Items from a dataset:
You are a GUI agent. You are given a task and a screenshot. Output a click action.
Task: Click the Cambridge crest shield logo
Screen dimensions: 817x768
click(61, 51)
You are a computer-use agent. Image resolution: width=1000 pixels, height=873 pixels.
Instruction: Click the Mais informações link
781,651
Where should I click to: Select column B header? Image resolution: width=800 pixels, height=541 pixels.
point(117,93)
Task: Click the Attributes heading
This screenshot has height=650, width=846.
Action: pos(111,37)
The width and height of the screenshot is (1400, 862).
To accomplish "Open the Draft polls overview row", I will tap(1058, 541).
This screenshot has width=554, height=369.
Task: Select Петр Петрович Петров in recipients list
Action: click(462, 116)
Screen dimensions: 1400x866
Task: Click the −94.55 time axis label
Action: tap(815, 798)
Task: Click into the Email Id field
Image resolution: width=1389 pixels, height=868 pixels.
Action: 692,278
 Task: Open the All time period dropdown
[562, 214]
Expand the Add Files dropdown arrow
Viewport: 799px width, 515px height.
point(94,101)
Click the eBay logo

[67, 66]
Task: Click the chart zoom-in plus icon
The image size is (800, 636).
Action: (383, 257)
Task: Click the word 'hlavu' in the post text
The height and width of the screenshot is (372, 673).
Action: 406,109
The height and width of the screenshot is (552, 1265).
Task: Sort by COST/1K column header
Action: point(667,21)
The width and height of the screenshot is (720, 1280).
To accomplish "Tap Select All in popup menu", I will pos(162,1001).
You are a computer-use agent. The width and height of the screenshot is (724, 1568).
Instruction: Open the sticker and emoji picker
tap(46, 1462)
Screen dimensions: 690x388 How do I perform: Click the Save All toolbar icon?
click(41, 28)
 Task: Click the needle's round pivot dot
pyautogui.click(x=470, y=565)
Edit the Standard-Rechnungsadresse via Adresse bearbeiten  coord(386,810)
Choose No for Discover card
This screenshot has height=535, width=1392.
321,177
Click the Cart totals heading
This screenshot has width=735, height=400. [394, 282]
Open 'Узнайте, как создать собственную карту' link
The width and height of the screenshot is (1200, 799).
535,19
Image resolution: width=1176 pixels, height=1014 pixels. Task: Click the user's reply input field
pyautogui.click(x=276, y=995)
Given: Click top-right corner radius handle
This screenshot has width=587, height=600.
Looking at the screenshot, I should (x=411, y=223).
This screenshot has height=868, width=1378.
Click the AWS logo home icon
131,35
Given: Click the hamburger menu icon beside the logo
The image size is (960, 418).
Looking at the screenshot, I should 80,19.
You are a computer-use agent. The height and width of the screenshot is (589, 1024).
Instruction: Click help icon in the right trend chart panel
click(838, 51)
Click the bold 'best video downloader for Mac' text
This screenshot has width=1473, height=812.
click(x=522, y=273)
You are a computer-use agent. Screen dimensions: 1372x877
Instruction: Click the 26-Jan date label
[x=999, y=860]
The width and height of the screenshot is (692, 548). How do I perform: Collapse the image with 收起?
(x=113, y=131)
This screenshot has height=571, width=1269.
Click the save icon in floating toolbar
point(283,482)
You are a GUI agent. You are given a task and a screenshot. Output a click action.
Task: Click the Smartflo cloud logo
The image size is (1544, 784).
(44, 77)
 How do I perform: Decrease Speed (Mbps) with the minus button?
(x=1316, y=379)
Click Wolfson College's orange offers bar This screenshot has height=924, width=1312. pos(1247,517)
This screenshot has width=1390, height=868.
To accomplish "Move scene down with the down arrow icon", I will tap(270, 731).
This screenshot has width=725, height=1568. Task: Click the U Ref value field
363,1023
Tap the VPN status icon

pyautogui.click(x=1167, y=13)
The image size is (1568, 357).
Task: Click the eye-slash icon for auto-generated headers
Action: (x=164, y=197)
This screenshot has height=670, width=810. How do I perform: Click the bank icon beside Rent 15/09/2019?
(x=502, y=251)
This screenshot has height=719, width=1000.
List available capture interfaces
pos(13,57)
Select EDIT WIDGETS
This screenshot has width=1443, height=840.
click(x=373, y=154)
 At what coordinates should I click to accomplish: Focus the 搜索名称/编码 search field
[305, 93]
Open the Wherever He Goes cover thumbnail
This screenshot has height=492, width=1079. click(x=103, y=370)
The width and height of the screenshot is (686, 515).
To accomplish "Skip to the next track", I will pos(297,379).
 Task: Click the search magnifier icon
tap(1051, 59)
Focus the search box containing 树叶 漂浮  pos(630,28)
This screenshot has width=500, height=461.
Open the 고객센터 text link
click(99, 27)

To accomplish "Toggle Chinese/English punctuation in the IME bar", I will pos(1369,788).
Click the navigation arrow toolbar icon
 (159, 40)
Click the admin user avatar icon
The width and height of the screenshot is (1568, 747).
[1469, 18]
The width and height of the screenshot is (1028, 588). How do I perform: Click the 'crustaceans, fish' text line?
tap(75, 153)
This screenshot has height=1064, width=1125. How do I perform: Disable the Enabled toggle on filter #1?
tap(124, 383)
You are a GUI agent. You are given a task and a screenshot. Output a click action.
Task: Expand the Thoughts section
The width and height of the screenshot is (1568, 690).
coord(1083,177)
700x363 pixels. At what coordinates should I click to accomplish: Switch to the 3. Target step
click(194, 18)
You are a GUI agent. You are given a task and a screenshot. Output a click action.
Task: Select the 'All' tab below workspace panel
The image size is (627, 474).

■ **SHORT PROBLEM**
Count the lines of the entries that contain the word "coordinates", treating uppercase and lowercase as different, and give only the number.

■ **RESULT BELOW**
2